* Task details: Begin at the line with "4577 Capilano Road (97, 851)" and set down each line exactly until the listing ends. Images stay out.
Provided records Start Marker
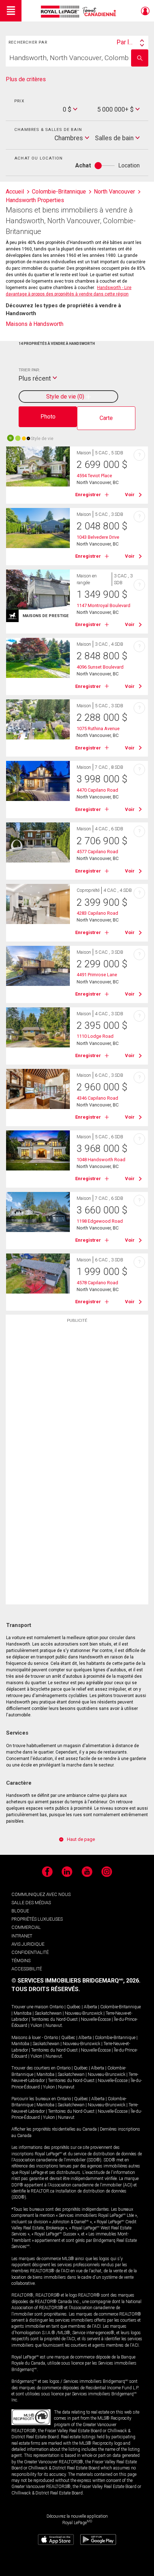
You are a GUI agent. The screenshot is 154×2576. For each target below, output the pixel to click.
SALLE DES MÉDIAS (31, 1902)
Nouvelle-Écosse (96, 2019)
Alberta (90, 2006)
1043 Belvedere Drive (98, 537)
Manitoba (23, 2013)
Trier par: (29, 369)
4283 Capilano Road (97, 913)
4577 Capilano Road (97, 851)
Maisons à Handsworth (34, 324)
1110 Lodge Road (95, 1036)
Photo (48, 416)
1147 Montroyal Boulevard (103, 605)
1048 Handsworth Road (101, 1159)
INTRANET (21, 1936)
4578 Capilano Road (97, 1282)
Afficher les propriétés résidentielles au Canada (54, 2129)
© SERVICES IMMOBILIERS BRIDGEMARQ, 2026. (75, 1980)
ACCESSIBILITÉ (26, 1968)
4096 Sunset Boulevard (100, 667)
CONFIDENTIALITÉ (30, 1952)
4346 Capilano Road (97, 1098)
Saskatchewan (48, 2013)
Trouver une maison (29, 2006)
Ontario (56, 2006)
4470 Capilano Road (97, 790)
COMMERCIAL (26, 1927)
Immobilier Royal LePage (79, 11)
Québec (74, 2006)
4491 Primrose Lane (97, 974)
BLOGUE (20, 1910)
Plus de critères (26, 79)
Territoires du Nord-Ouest (54, 2019)
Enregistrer (88, 494)
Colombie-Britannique (120, 2006)
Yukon (36, 2025)
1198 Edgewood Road (100, 1221)
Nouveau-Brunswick (83, 2013)
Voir (130, 494)
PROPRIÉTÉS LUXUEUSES (37, 1919)
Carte (106, 418)
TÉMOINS (20, 1960)
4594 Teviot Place (94, 475)
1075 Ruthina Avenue (98, 728)
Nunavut (53, 2025)
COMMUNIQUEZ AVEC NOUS (41, 1894)
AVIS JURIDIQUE (27, 1944)
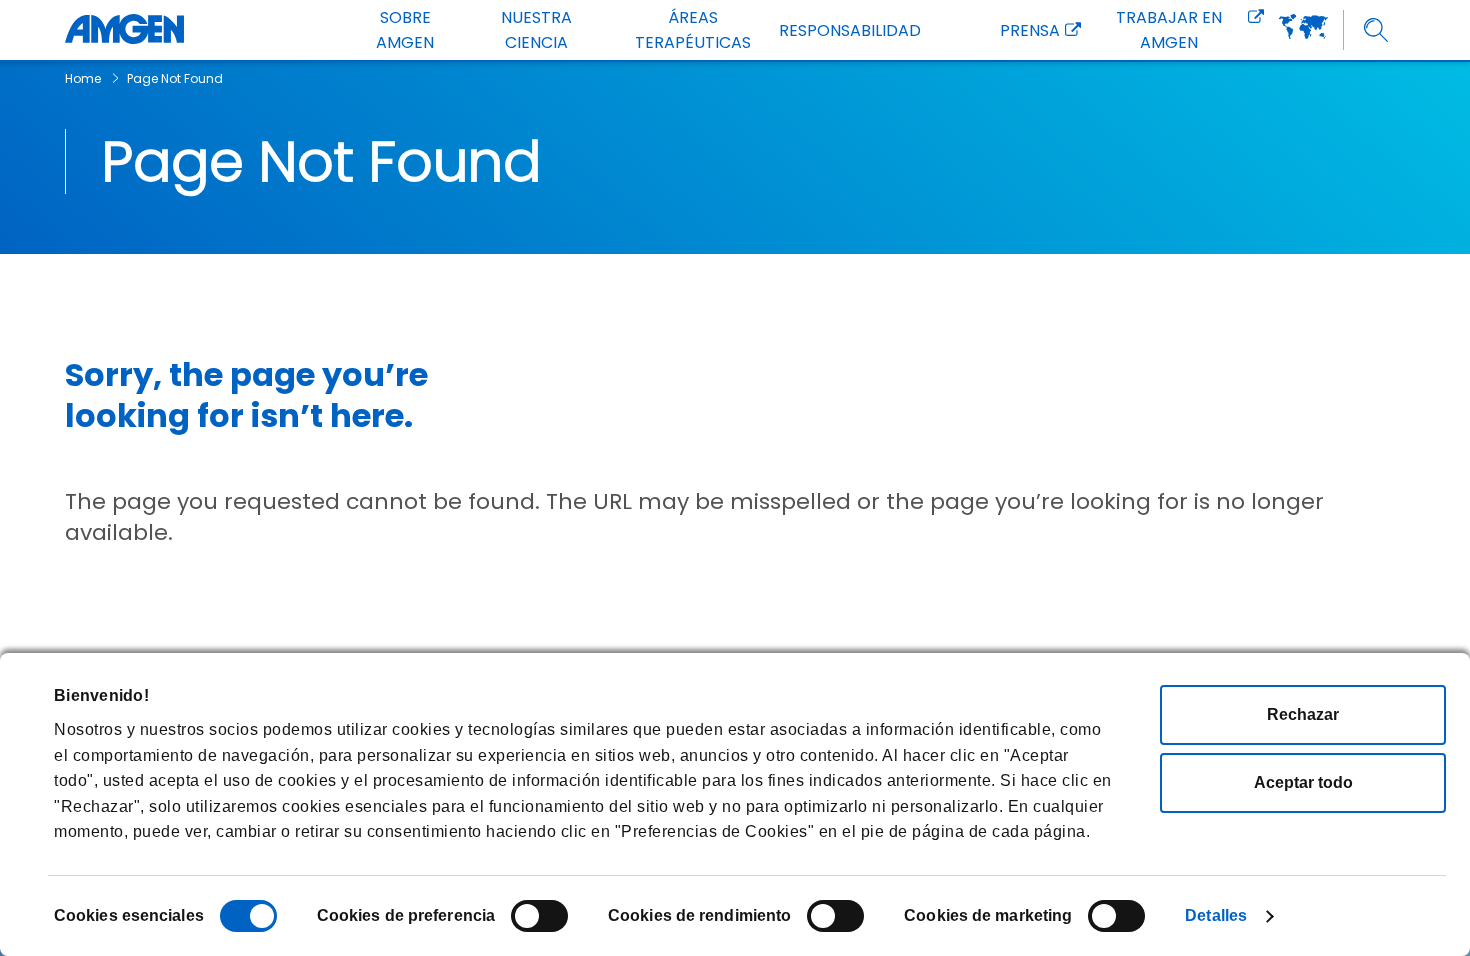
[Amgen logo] (124, 30)
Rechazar (1303, 714)
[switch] (539, 916)
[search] (1376, 30)
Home (83, 78)
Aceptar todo (1303, 782)
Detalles (1216, 915)
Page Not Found (175, 78)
Provided records End Marker
* Solution to the exercise:
4577 Capilano Road (97, 851)
Maisons à Handsworth (34, 324)
1110 Lodge Road (95, 1036)
Photo (48, 416)
1147 Montroyal Boulevard (103, 605)
1048 Handsworth Road (101, 1159)
INTRANET (21, 1936)
4578 Capilano Road (97, 1282)
Afficher les propriétés résidentielles au Canada (54, 2129)
© SERVICES IMMOBILIERS BRIDGEMARQ, 2026. (75, 1980)
ACCESSIBILITÉ (26, 1968)
4096 Sunset Boulevard (100, 667)
CONFIDENTIALITÉ (30, 1952)
4346 Capilano Road (97, 1098)
Saskatchewan (48, 2013)
Trouver une maison (29, 2006)
Ontario (56, 2006)
4470 Capilano Road (97, 790)
COMMERCIAL (26, 1927)
Immobilier Royal LePage (79, 11)
Québec (74, 2006)
4491 Primrose Lane (97, 974)
BLOGUE (20, 1910)
Plus de critères (26, 79)
Territoires du Nord-Ouest (54, 2019)
Enregistrer (88, 494)
Colombie-Britannique (120, 2006)
Yukon (36, 2025)
1198 Edgewood Road (100, 1221)
Nouveau-Brunswick (83, 2013)
Voir (130, 494)
PROPRIÉTÉS LUXUEUSES (37, 1919)
Carte (106, 418)
TÉMOINS (20, 1960)
4594 Teviot Place (94, 475)
1075 Ruthina Avenue (98, 728)
Nunavut (53, 2025)
COMMUNIQUEZ AVEC NOUS (41, 1894)
AVIS JURIDIQUE (27, 1944)
[Amgen logo] (124, 30)
Rechazar (1303, 714)
[switch] (539, 916)
[search] (1376, 30)
Home (83, 78)
Aceptar todo (1303, 782)
Detalles (1216, 915)
Page Not Found (175, 78)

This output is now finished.